La mue n'a pas été sans mouvements de roulis qui ont sabordé quelques expériences (ferry et autoroutes de la mer) mais l’armateur a souvent eu l’intuition du bon moment pour « faire ». Philippe Louis Dreyfus a souvent eu tort d'avoir raison avant l'heure. Il faut espérer qu’en osant ouvrir grandes les voiles, ses enfants ont eu fatalement raison ou simplement pas tort.
Adeline Descamps
Édouard Louis-Dreyfus peut-il se maintenir à la tête de présidence d’Armateurs de France ?
Décidément, Armateurs de France (AdF) va devoir passer ses statuts au scan ou au chalumeau. Deux cas d'école, rencontrés successivement, mettent à l'épreuve la gouvernance à son plus haut niveau.
Aux termes de deux mandats de Jean-Emmanuel Sauvée, Édouard Louis-Dreyfus a pris la barre en avril 2023 de l’organisation professionnelle, qui fédère une soixantaine de compagnies maritimes, pour deux ans. Ses intentions ne sont pas connues à ce stade mais s’il était tenté par un nouveau mandat, en serait-il empêché alors que son entreprise passera à 80 % dans les mains d’un fonds d’investissement dans quelques mois ? Les statuts de l’organisation professionnelle ne l’interdisent ni ne l’autorisent. La situation n’a tout simplement pas été prévue.
Il y avait déjà eu un précédent quand Jean-Emmanuel Sauvée, son prédécesseur à la tête de l’organisation professionnelle, a lâché en cours de route la barre de la compagnie de croisière Ponant, qu’il a cofondé, dans le cadre d’un accord conclu de gré ou de force avec l’actionnaire Pinault. Avant de devenir le conseiller de CMA CGM, il s’est trouvé dans un entre-deux peu confortable pour exercer un mandat de président.
Des questions en interne
Le cas se présente différemment pour Édouard Louis Dreyfus, dont la perte de contrôle de son entreprise fait de sa fonction à la barre une possible variable d’ajustement. Elle soulève des questions en interne chez AdF et pose un problème à certains de ses membres, qui s'agitent en coulisses sur le sujet mais dont on ne peut exclure le caractère sincère et complètement désintéressé des manœuvres.

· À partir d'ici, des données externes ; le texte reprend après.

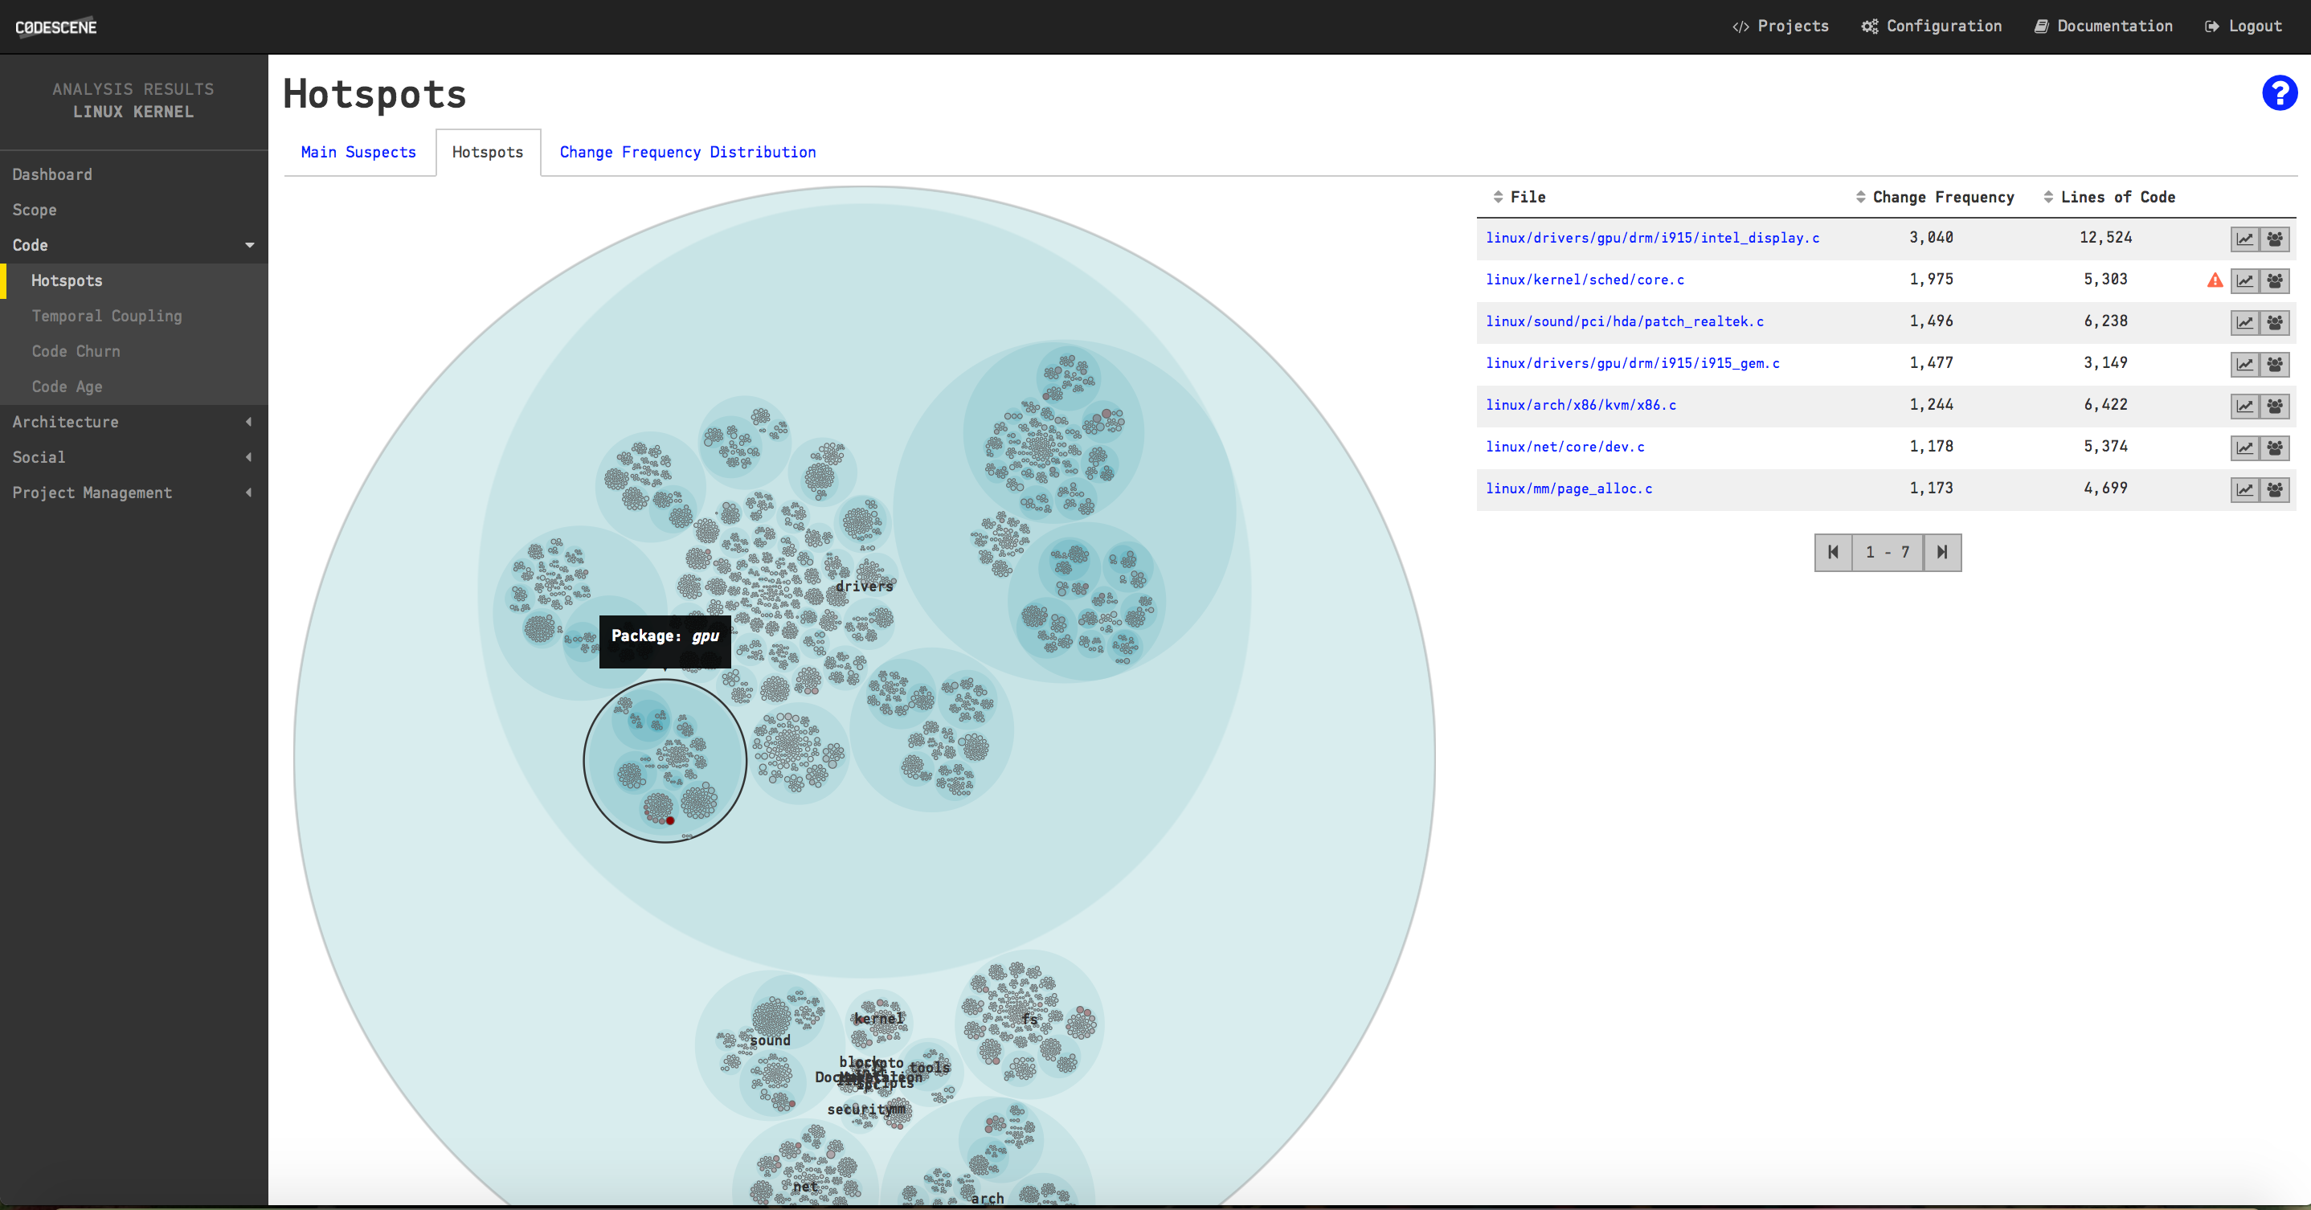Click the authors icon for linux/kernel/sched/core.c
The image size is (2311, 1210).
tap(2275, 281)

Les derniers mois n’ont pas dû être d’un cabotage facile pour le double président, qui tout en gérant les obligations découlant de la procédure d’ouverture de l'entreprise familiale, a dû faire (et il l'a fait très habilement) du lobbying intense sur la taxe au tonnage (sauvée des eaux a priori) et les exonérations de charges patronales – capitales au pavillon français –, que les différents remaniements gouvernementaux ont tenté de pilonner. Le dossier des exemptions de charges n’est toujours pas clos : Armateurs de France a confirmé avoir saisi le Conseil constitutionnel pour interroger la constitutionnalité de la loi de finances (adoptée en février) qui prévoit de les limiter à trois segments : ferry, câbliers et service aux énergies marines renouvelables.